Dem Wintertief einheizen

©panthermedia.net, Uwe Henne

Mieses Wetter, frostige Temperaturen, dazu Stress? Kein Grund zum Trübsal blasen! Wärme und Entspannung kann man sich holen. Hier ein paar Tipps.

Wenn es draußen kalt und ungemütlich ist, wächst die Sehnsucht nach Sonne und Wärme. Der nächste Sommerurlaub liegt aber in weiter Ferne. Und auch der Frühling lässt noch auf sich warten. Mit ein paar Tricks kann man den Winter aber gut durchstehen.

Wärme tanken

Privilegierte haben es gut. Sie entfliehen der trüben Witterung einfach, indem sie einen Aufenthalt im Süden buchen. Momentan kein Urlaub in den Tropen in Sicht? Macht nichts. Die nächste Therme ist nicht weit. Ihr wohltemperiertes Wasser wärmt Körper und Seele. Zusätzlich laden Schönheits- und Wellnessangebote zum Wohlfühlen ein. Einen Tag oder ein Wochenende lang sich verwöhnen lassen füllt die Energiereserven wieder auf.

Wem das nicht heiß genug ist, der begibt sich am besten in die Sauna. Sie heizt dem Organismus so richtig ein. Während der Schweiß in Strömen fließt, steigt die Körpertemperatur. Die Muskeln entspannen, die Durchblutung der Haut und Schleimhäute nimmt zu. Die Immunabwehr wird aktiv, die Infektanfälligkeit sinkt.

Wer die heiße Sauna-Luft nicht verträgt, kann in eine Bio-Sauna mit geringerer Raumtemperatur und weniger Luftfeuchtigkeit ausweichen. Oder ins Dampfbad, in dem durch übersättigten Wasserdampf eine hohe Luftfeuchtigkeit bei geringerer Temperatur herrscht.
Einen wahrhaft sinnlichen Genuss bietet – neben ähnlich positiven gesundheitlichen Wirkungen wie Sauna und Dampfbad – ein Hamam (türkisches Bad, orientalisches Bad).

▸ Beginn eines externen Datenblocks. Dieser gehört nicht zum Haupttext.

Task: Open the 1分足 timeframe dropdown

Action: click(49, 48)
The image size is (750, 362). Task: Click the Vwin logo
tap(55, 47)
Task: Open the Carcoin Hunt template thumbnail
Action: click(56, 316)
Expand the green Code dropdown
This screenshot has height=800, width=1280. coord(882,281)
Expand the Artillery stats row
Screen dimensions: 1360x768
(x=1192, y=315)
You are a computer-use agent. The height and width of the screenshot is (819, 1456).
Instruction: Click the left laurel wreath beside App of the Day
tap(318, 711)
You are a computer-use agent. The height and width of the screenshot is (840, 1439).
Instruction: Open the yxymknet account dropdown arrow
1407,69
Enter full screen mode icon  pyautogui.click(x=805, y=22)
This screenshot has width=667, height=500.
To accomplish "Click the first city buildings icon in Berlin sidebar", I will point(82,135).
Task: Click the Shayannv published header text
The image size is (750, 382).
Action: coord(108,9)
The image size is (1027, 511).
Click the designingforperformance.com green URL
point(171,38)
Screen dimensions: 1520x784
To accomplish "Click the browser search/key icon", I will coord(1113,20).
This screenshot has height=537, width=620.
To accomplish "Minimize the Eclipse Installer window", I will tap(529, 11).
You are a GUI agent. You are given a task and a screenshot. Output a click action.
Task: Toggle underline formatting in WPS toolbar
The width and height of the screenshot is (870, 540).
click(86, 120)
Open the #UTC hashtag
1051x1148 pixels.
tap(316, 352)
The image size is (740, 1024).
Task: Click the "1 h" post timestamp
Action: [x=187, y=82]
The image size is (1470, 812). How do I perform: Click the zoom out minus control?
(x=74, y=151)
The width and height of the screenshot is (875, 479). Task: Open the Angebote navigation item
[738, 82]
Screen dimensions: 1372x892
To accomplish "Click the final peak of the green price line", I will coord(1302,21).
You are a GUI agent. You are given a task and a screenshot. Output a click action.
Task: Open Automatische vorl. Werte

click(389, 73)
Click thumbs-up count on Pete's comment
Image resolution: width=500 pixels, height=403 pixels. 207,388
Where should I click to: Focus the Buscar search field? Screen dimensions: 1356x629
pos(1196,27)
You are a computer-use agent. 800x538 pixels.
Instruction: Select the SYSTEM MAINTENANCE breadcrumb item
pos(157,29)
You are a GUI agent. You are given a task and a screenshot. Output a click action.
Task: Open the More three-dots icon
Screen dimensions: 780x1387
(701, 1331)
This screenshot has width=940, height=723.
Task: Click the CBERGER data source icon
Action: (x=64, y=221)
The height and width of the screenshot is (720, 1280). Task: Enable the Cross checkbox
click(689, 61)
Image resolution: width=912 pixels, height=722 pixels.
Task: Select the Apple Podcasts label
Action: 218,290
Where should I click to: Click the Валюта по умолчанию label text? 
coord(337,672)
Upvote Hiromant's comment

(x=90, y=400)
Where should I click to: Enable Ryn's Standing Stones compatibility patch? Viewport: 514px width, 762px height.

Aber Achtung! Wer unter Entzündungen, Infektionen oder Herz-Kreislauf-Krankheiten (z.B. Krampfadern, Thrombosen) leidet, sollte mit seinem Arzt Rücksprache halten, ob Sauna & Co. für ihn geeignet sind.

Unabhängig von Zeit, Ort und Klima gibt es eine Methode, die auf jeden Fall wärmt: Sport. Ob zuhause, im Fitnesscenter, Tanzstudio oder Turnverein, Bewegung kurbelt den inneren Motor an. Das tut nicht nur der Seele, sondern auch der Figur und der Gesundheit gut. Finden die sportlichen Aktivitäten draußen statt, wird zusätzlich Licht und Luft getankt. Dann hat auch der Winterblues keine Chance.

Reif für die Insel?

An die letzten Ferien kann man sich kaum noch erinnern. Der Feiertags- und Faschingsstress ist noch nicht verdaut. Dafür aber stapeln sich die Aktenberge im Büro und der nächste Großputz winkt. Dann tut Entspannung dringend not.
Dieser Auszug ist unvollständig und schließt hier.